Oh, and I have a short story that is appearing in a book called "Let the Evolution Begin." The book launch is in Las Vegas in late September, and I'm going to be there for a couple of days. Anyone who wants details and wants to attend the big party is welcome. The magazine I work for intrepid media is also going to have it's 4th Anniversary that weekend, also in Vegas. Anyone is welcome, and the more the merrier.

Stop by and say "Hi!"

I'll try to actually read a few journals and catch up over the next few days. If anyone has anything earth shattering that has happened this year, you can put it here. Helps me catch up, and know what's going on.

Missed you guys. I'll try to be good, and I've got a chapter from the Dead Baby Monkey Chronicles that's almost ready to post. Stay tuned.
  • Current Music
    Savoy, snoring

Heeeee's Baaaaaaa-aaaaaaaaaaack.......!!

Okay...alla you'se guys who kept me on your "Friend's List,"...

Brace yourself. I'm back.

Those of you who dropped me... ...eh. Who cares? I wouldn't want some low-life Aussie-Yank who never made an entry to clutter up my lists, either. You did what you had to do. (But don't be holding out for any of my famous banana bread with coconut at the next tea-party, okay? 'Cause you ain't gettin' none.)

Gimme a day or two, and I'll be more explanatory-like. Meanwhile, I've got three months of journals to read. (Yeah, right.) I'll probably seem like the slow cousin at the family reunion for a while. Bear with me. I'll have lots of stupid questions and at least one episode from The Dead Baby Monkey Chronicles.

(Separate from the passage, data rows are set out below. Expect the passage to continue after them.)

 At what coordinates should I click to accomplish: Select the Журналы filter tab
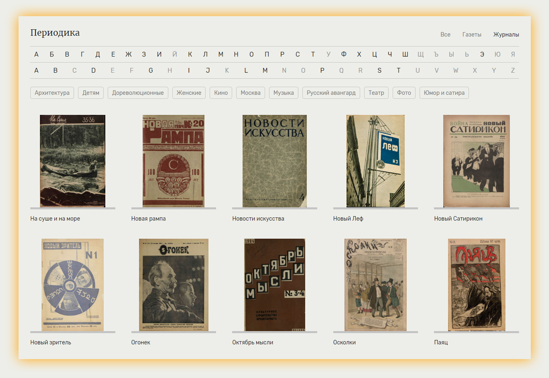click(506, 34)
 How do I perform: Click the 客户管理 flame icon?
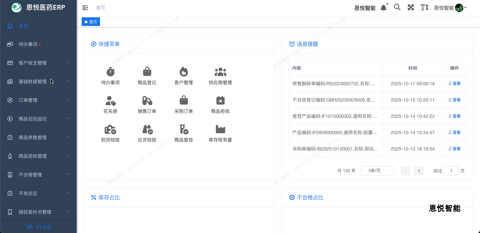click(184, 72)

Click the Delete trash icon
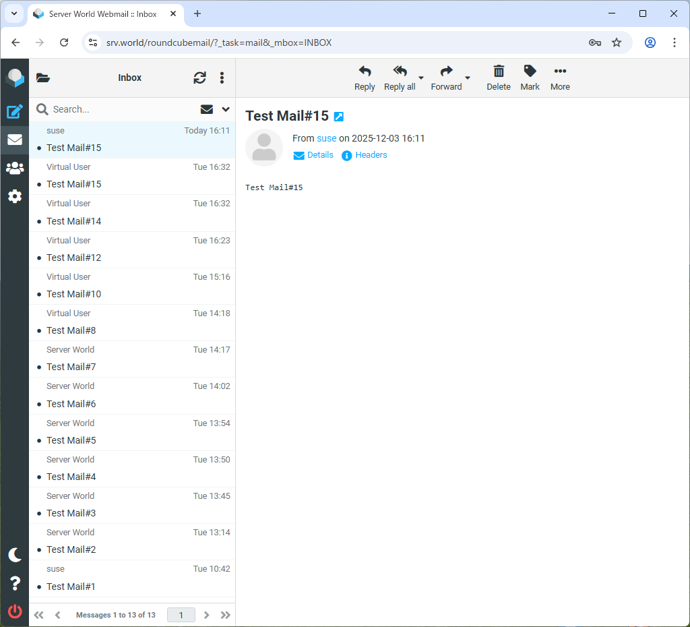tap(499, 78)
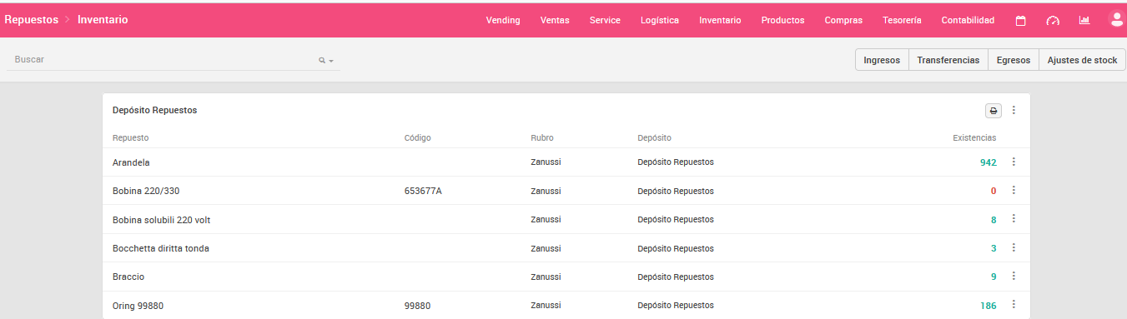The width and height of the screenshot is (1127, 319).
Task: Open the bar chart reports icon
Action: click(x=1084, y=20)
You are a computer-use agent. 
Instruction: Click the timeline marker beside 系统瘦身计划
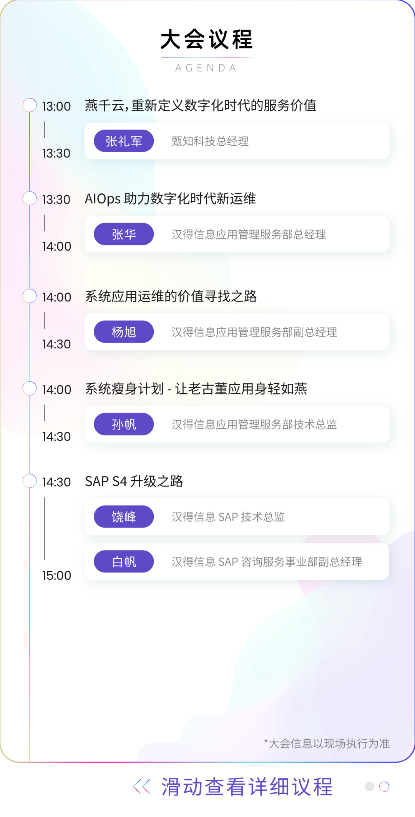tap(30, 388)
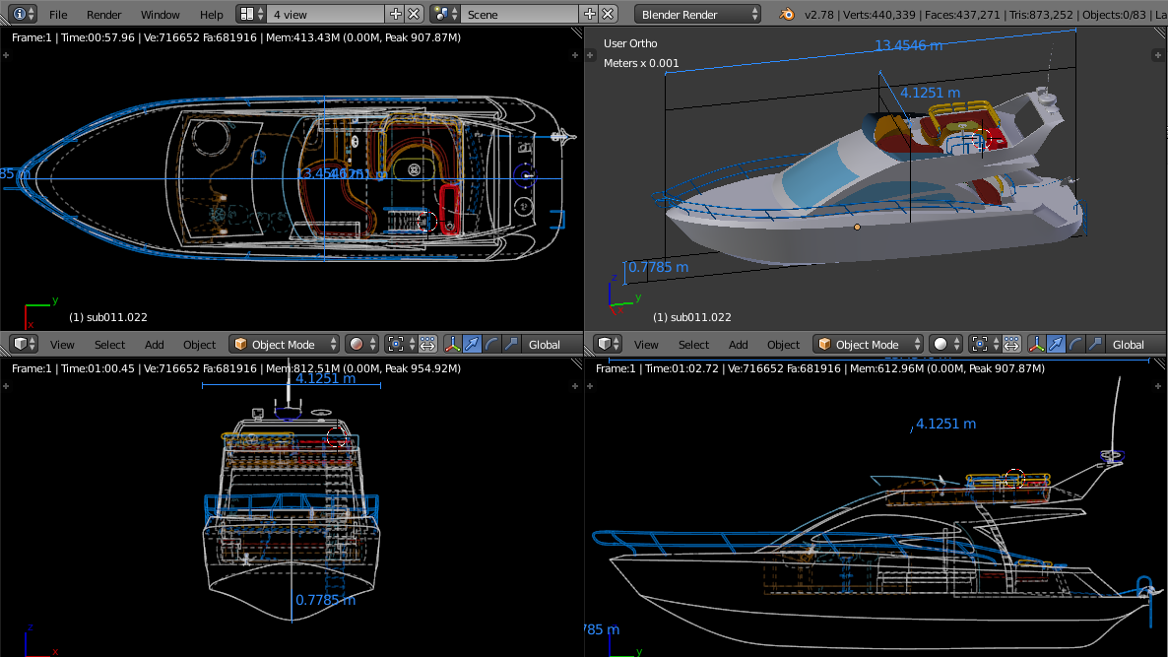
Task: Click the Blender logo icon in header
Action: point(787,14)
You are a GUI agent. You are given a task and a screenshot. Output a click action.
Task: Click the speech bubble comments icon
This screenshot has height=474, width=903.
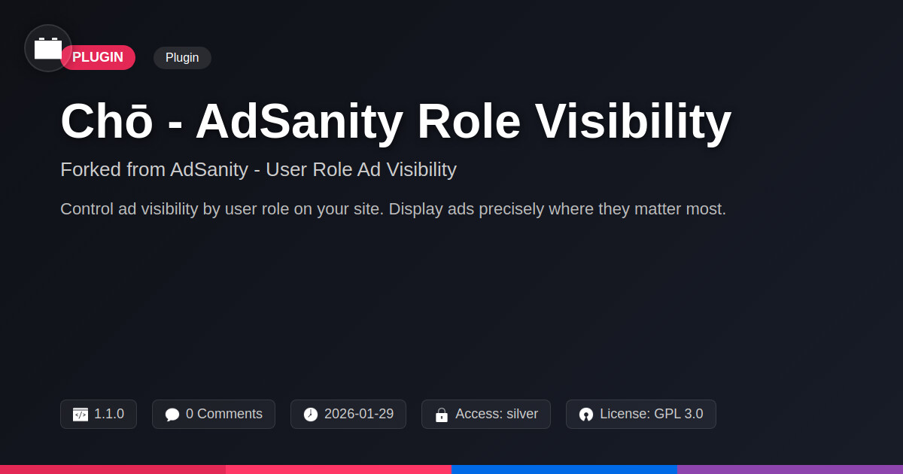point(172,415)
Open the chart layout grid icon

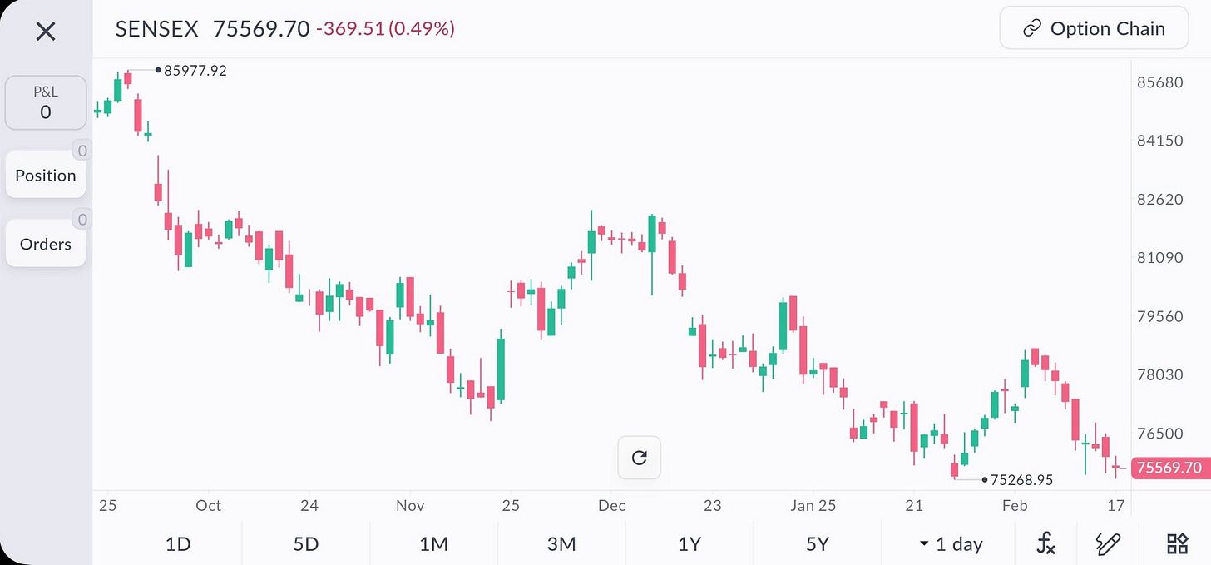[x=1177, y=544]
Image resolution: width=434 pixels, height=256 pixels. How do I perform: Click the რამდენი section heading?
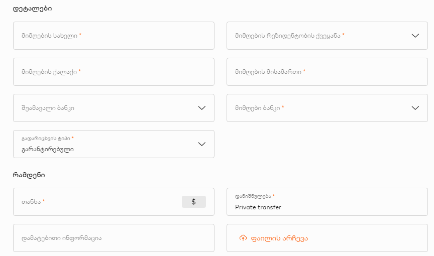[x=29, y=175]
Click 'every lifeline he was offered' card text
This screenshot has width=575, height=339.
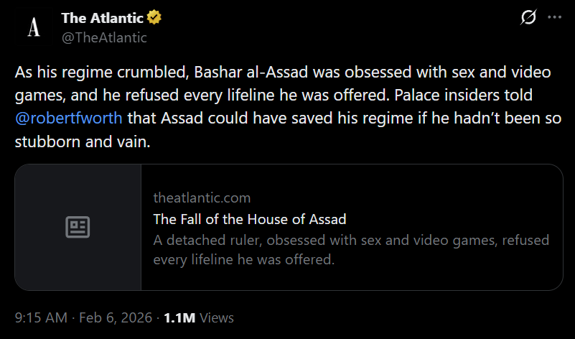tap(244, 260)
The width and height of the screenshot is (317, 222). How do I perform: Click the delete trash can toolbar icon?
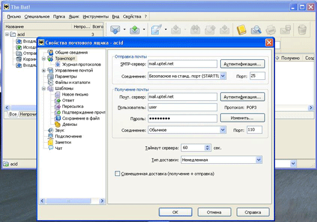[x=302, y=30]
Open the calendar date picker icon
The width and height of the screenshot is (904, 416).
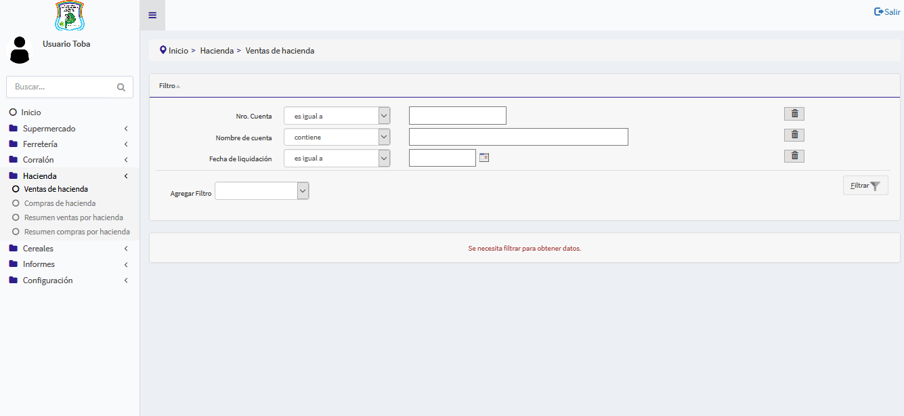click(484, 158)
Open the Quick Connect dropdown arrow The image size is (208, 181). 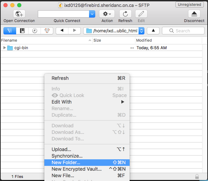(92, 14)
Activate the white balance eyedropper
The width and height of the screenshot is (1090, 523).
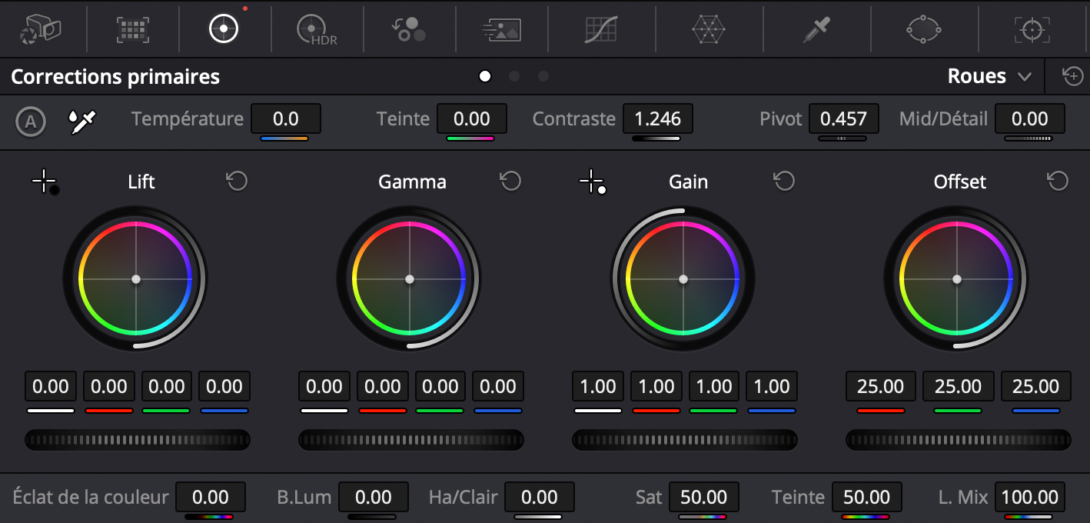pos(82,121)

Oh...by the way. Intrepid Media (the magazine I work for) got chosen to be in the top 100 online writer's websites. We rock.

No, really. We do.
  • Current Music
    lorikeets on my balcony

Eat My Buffy, You Bitches


Spoiler Alert: Midway Season Five


First of all...everything from my last post is fine. Stop worrying. I had a momentary flash of "Grrrrrrrrrrr," and now I'm over it. Yay for the couple who talks about everything. On to fun stuff...

I'm now a Buffy addict for real. I've watched all the way from the beginning to midway Season Five on DVD in just under three months. Shoot me...shoot me now. Much with the talking like Willow-age.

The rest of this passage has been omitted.